Human Low Density Lipoprotein (LDL) and Human Serum Albumin (HSA) Co‐Adsorption Onto the C18‐Silica Gradient Surface

Co‐adsorption kinetics of human low density lipoprotein (LDL) and serum albumin (HSA) on hydrophilic/hydrophobic gradient silica surface were studied using Total Internal Reflection Fluorescence (TIRF) and autoradiography. Two experimental systems were examined: (1) fluorescein‐labeled LDL (FITC‐LDL) adsorption from a FITC‐LDL + HSA solution mixture onto the octadecyldimethylsilyl (C18)‐silica gradient surface, and (2) the FITC‐LDL adsorption onto the HSA pre‐adsorbed on the C18‐silica gradient surface. Experiments with fluorescein‐labeled albumin (FITC‐HSA) and unlabeled LDL have been performed in parallel.

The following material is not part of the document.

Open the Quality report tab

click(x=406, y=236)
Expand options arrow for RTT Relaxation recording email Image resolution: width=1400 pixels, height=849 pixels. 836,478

The adsorption kinetics of FITC‐LDL onto the hydrophilic silica was found to be transport‐limited and not affected by co‐adsorption of HSA. A slower adsorption kinetics of lipoprotein onto the silica with pre‐adsorbed HSA layer resulted from a slow appearance of LDL binding sites exposed by the process of HSA desorption. In the region of increasing surface density of C18 groups, the FITC‐LDL adsorption rate fell below the transport‐limited adsorption rate, except in the very early adsorption times. Pre‐adsorption of HSA onto the C18‐silica gradient region resulted in a significant decrease of both the FITC‐LDL adsorption rate and adsorbed amount. The lowest FITC‐LDL adsorption was found in the region of C18 self‐assembled monolayer, where the pre‐adsorbed HSA layer almost completely eliminated lipoprotein binding.